К концу послеобеденного заседания из имевших право голосовать членов Президиума ЦК выступили все, кроме Сабурова с Первухиным и самого Хрущева. «Молотовцы» договорились слова ему не давать, пока все не определятся. Они боялись, что отцу с его ораторскими способностями и силой убеждения удастся развернуть ход заседания в свою пользу. И вообще, они его боялись.
Первухин с Сабуровым рассчитывали отмолчаться, но тщетно. «Перед голосованием, намеченным на сегодняшний вечер, высказаться обязаны все, нечего по кустам отсиживаться», — категорически заявил Молотов.
«Они сильно на нас нажимали», — пожалуется впоследствии Первухин.
Первым из этих двоих говорил Сабуров. Отец, вопреки логике, все еще продолжал надеяться, что Сабуров, если и не выступит на его стороне, то хотя бы останется нейтральным. Не поддержал же он Кагановича в его обвинениях отца в троцкизме. Но надеялся отец напрасно. Как вспоминал Мухитдинов, Сабуров в резких выражениях обвинил Хрущева в провалах «по линии планирования, финансирования народнохозяйственных дел», то есть в том самом, за что его самого, Сабурова, всего полгода назад отрешили от Госплана. Вел себя Сабуров агрессивно, агрессивнее других, может быть, за исключением Кагановича. Сабуров присоединился к предложению отрешить Хрущева от должности и назначить его министром сельского хозяйства.

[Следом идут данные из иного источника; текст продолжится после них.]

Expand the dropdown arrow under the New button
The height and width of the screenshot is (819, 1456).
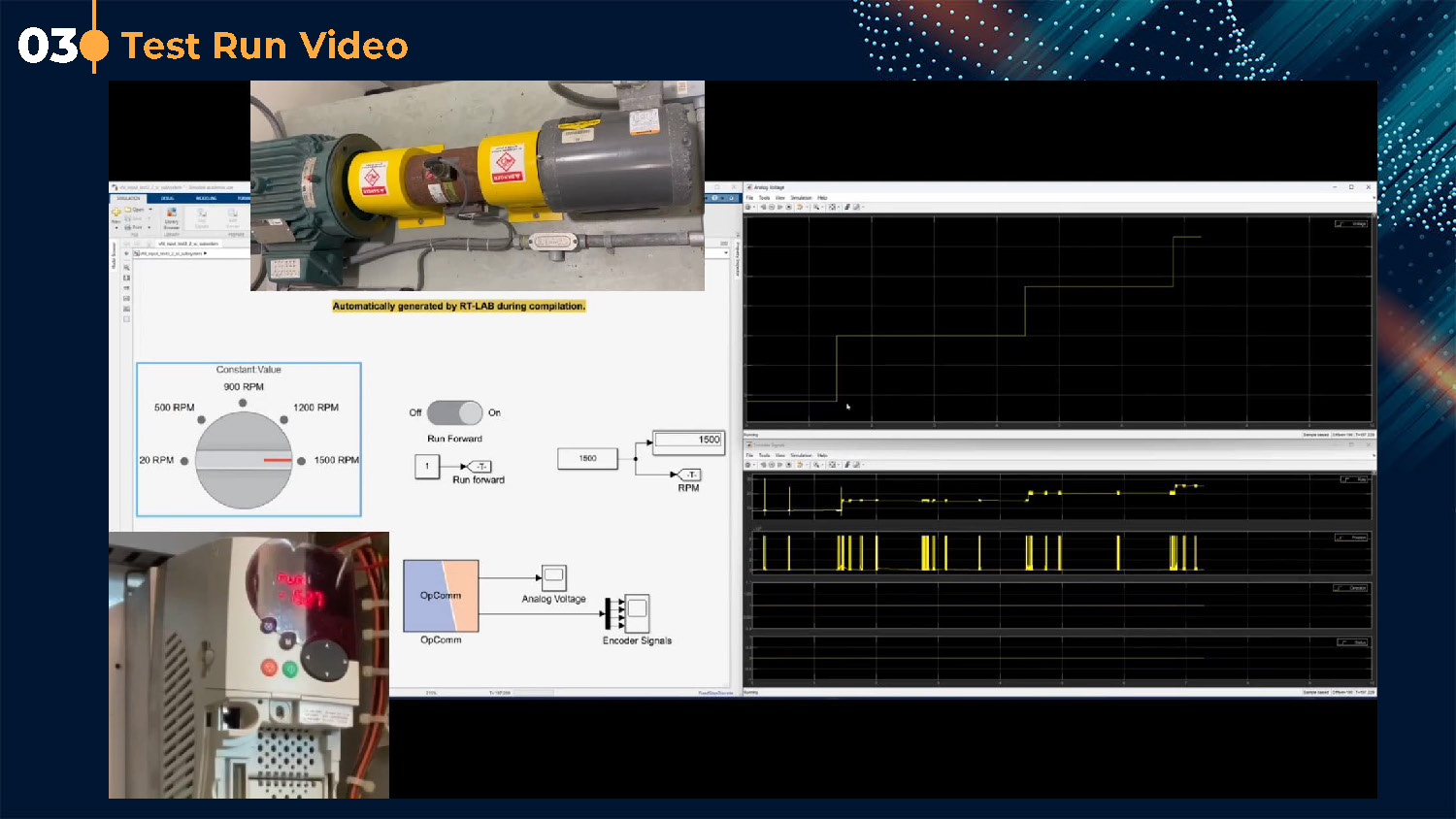coord(116,228)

Сабуров закончил говорить без чего-то шесть. Как и накануне, члены Президиума в тот вечер собирались на важное протокольное мероприятие. Югославский посол устраивал прием в честь гостившего в Советском Союзе госсекретаря по вопросам обороны, генерала армии Ивана Гошняка. Югославам заранее пообещали, что к ним, наряду с маршалом Жуковым, придут Хрущев, Булганин и еще кто-нибудь из членов Президиума ЦК. Вот и пришлось выступление Первухина отложить до утра. Противники отца перенесли окончание заседания на следующий день с легким сердцем, большинство уже определилось, победа сомнений не вызывала, проголосуем не сегодня, так завтра. Завтра даже лучше, к тому времени Маленков обещал подготовить соответствующую резолюцию. Отцу оттяжка в голосовании пришлась очень кстати, он понял, что на Президиуме каши не сваришь. И он решил действовать. «Молотовцы» и не подозревали, что дело не только не приближается к развязке, а самое интересное только начинается.
С решением, кому четвертым идти на прием к югославам, вышла небольшая заминка. Никто из «молотовцев» идти с Хрущевым на прием особого желания не выразил, и отец тоже не жаждал их компании. На выручку, как всегда, пришел Микоян. Вчетвером они отправились на прием.
«Молотовцы» решили собраться в Кремле у Булганина часов в восемь, как только он вернется с приема. Со слов Первухина, там, кроме него самого, присутствовали Булганин, Маленков, Молотов, Каганович, Сабуров. Ни Ворошилов, ни Шепилов не пришли. Ворошилова, скорее всего, просто не позвали, в его позиции никто не сомневался, а проку от него при обсуждении столь «горячего» вопроса никакого, он только внесет сумятицу. Шепилов же к тому моменту еще не определился.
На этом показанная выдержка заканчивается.